---------- SELECTED PASSAGE
11.08.17

Cantwell Calls for Action on Affordable Housing Crisis

House GOP Proposal would eliminate nearly 1 million affordable housing units from being built

WASHINGTON, D.C. – Today, U.S. Senator Maria Cantwell (D-WA) took to the Senate floor to call for action on addressing the affordable housing crisis in America. Cantwell specifically highlighted her bill with Senate Finance Chairman Orrin Hatch (R-UT) that would expand the Low Income Housing Tax Credit (LIHTC).

“We need a very big systematic investment in affordable housing all across the United States. And expanding the Low Income Housing Tax Credit is one way to do that,” said Cantwell. “The most damning part of the housing crisis is that we know how to solve it. We just need the courage to act.”

Currently, the House GOP tax bill would eliminate private-activity bonds and repeal the 4 percent LIHTC for these tax-exempt bonds – key drivers of affordable housing production. Private-activity bonds are used in conjunction with the 4% Low Income Housing Tax Credit to finance new affordable housing units. It is estimated without the private-activity bonds and the 4 percent LIHTC, between 788,000 to 881,000 fewer affordable housing units would be built over the next 10 years. Overall, it is estimated that the House GOP tax bill would reduce the amount of affordable housing built by up to 983,000 over ten years.

A transcript of Cantwell’s full remarks is below.

Background on the Low Income Housing Tax Credit

Under the Cantwell proposal, which is cosponsored by Senate Finance Committee Chairman Senator Orrin Hatch (R-UT), Ranking Member Senator Ron Wyden (D-OR), and 16 others, the expanded LIHTC would help create or preserve approximately 1,300,000 affordable homes over a 10-year period – an increase of 400,000 more units than is possible under the current program.
--------------------
---------- DATA SECTION
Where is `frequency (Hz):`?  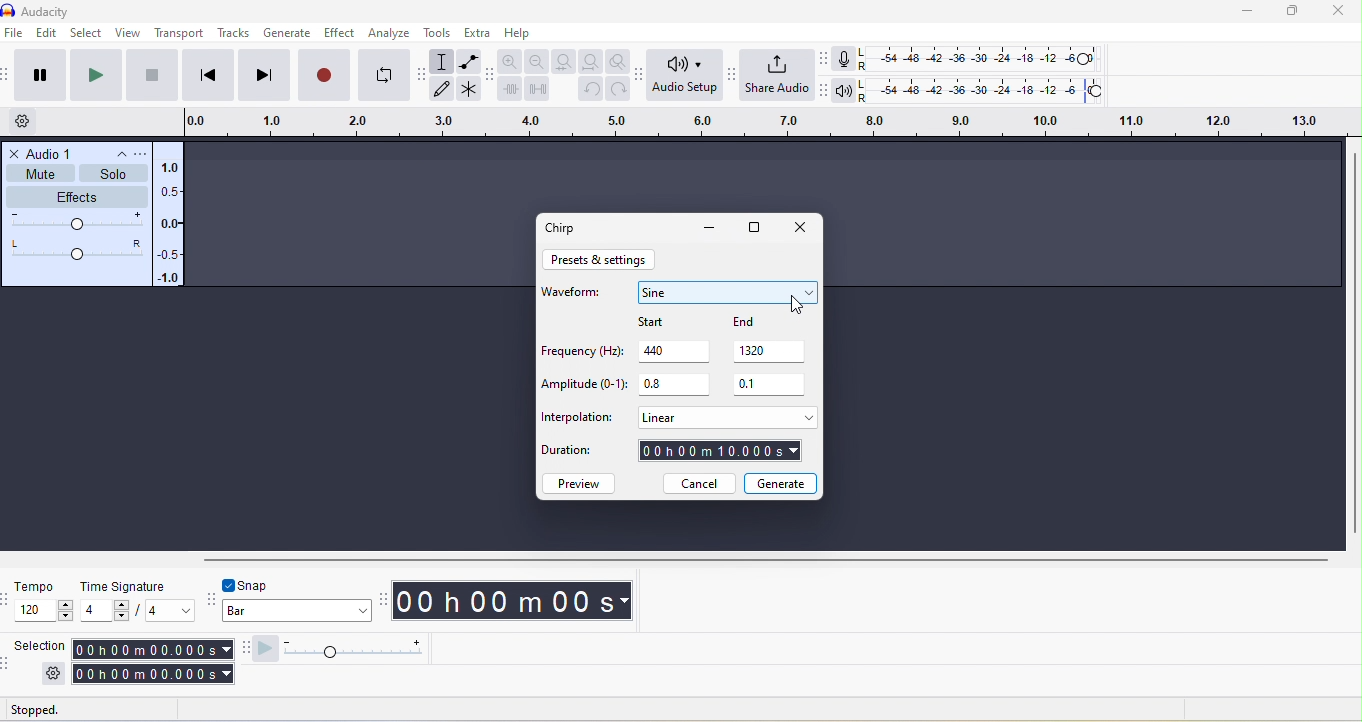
--------------------
SET PROBLEM A: Please extract the part of the housing press release starting at "Background on the" and ending at "the current program.".
SET PROBLEM B: Decide whether each statement agrees with the housing press release, and give yes or no with the deciding words quoted from it. (i) Orrin Hatch is a cosponsor of the Cantwell proposal. (ii) The House GOP tax bill is estimated to reduce affordable housing built by up to 1,300,000 units over ten years. (iii) Ron Wyden is identified as Ranking Member.
The material has no connection to the housing press release.

TASK RESULT A:
Background on the Low Income Housing Tax Credit

Under the Cantwell proposal, which is cosponsored by Senate Finance Committee Chairman Senator Orrin Hatch (R-UT), Ranking Member Senator Ron Wyden (D-OR), and 16 others, the expanded LIHTC would help create or preserve approximately 1,300,000 affordable homes over a 10-year period – an increase of 400,000 more units than is possible under the current program.

TASK RESULT B:
(i) Yes: "cosponsored by Senate Finance Committee Chairman Senator Orrin Hatch (R-UT)"
(ii) No: "would reduce the amount of affordable housing built by up to 983,000 over ten years"
(iii) Yes: "Ranking Member Senator Ron Wyden (D-OR)"